Soil Heat Flow Model

The Penman-Monteith method for estimating evapotranspiration (ET) has been recommended by FAO. This method requires measures of temperature, wind speed, relative humidity and heat flow in the soil. This last variable is rarely available. Soil heat flow is generally small compared to the net radiation, and many times is ignored in the energy balance. Nevertheless, the addition or subtraction of this amount in the energy balance equation should be considered for evapo-transpiration calculation. Penman-Monteith method suggests approximate estimates of soil heat flows as the difference between the maxima and minimum daily temperatures multiplied by a convenient coefficient. However, such approach ignores important variations in this parameter occurring during the day, and could influence the accuracy of the result. This work proposes to estimate soil heat flows by means of a mathematical model that includes the estimate of soil temperatures profiles and heat flows as a function of thermal properties of the soil, such as difussivity and conductivity coefficients.
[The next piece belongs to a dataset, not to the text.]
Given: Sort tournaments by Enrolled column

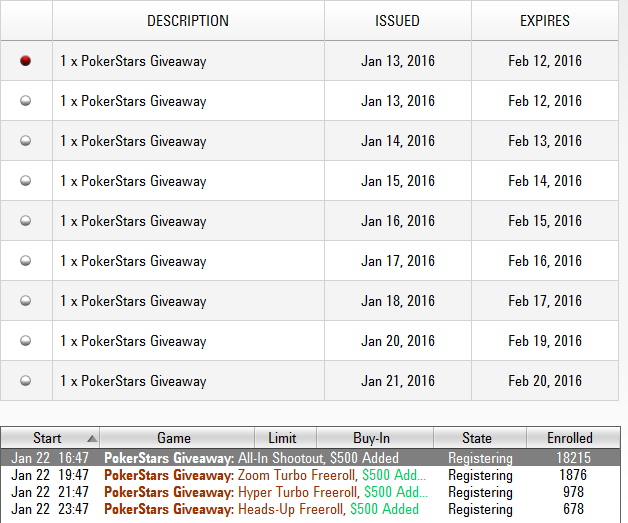Looking at the screenshot, I should click(570, 438).
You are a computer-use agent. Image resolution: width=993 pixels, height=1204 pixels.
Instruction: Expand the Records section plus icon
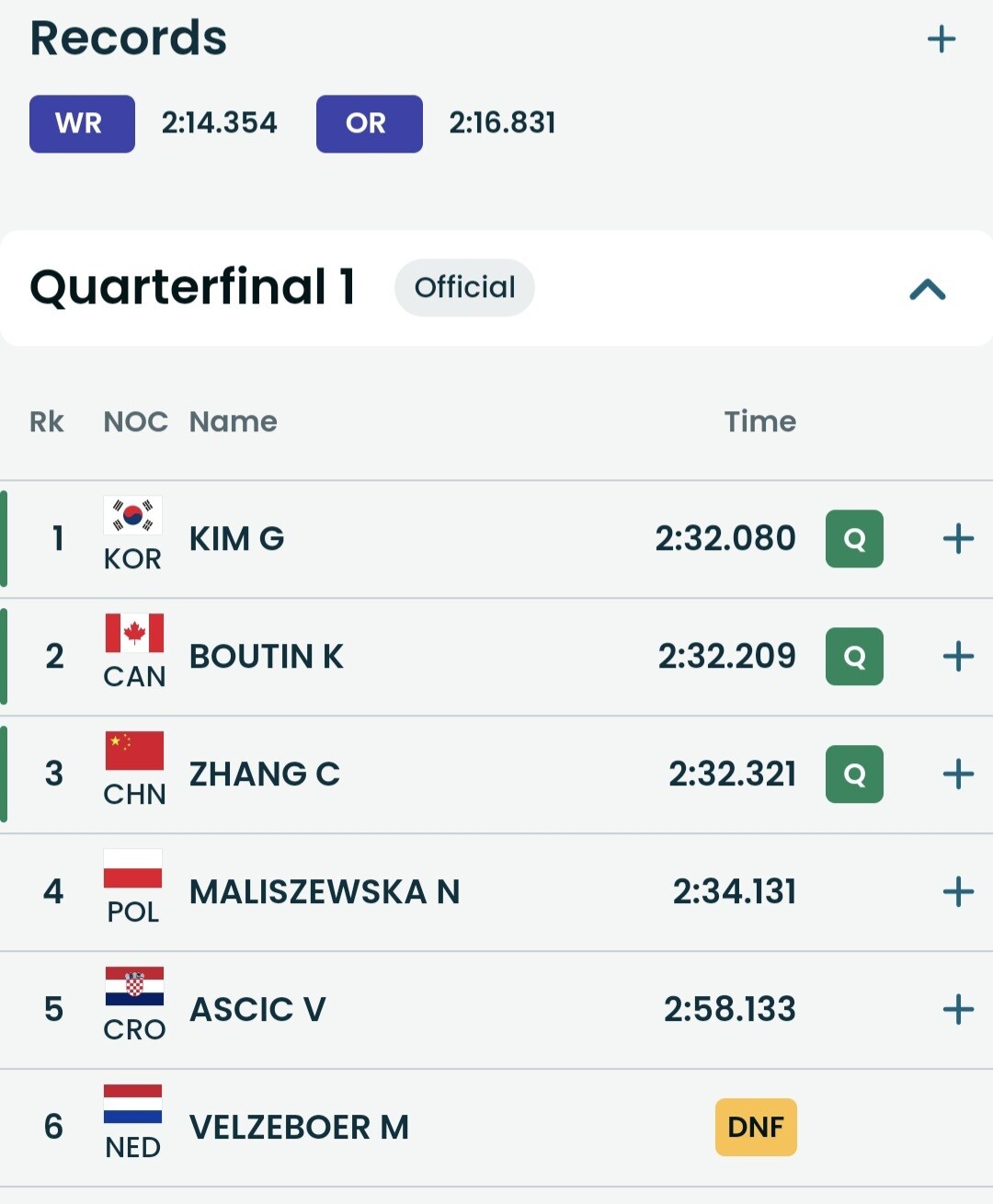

The model calculates soil heat flows in three stages. The first estimates hourly air temperature based on the average daily temperature and Fourier series coefficients. The obtained hourly air temperature constitutes an input variable for the second stage of the model. Surface soil temperature is assumed to be equal to air temperature. The second stage, applies heat transfer principles, using the thermal properties of the soil in order to obtain the soil temperature profile in a one meter depth soil stratum. Finally, the results of the second stage are used to calculate the hourly heat flow in the soil and compare this estimate with other methods and with measured values. Calculated hourly temperatures reproduced observed values closely. Correlation coefficients between observed and calculated values for the three summer months are 0.98, 0.96 and 0.97. Hourly soil heat fluxes are also closely estimated, showing clear diurnal variations. Correlation coefficient for the entire study period between observed and estimated values is 0.96.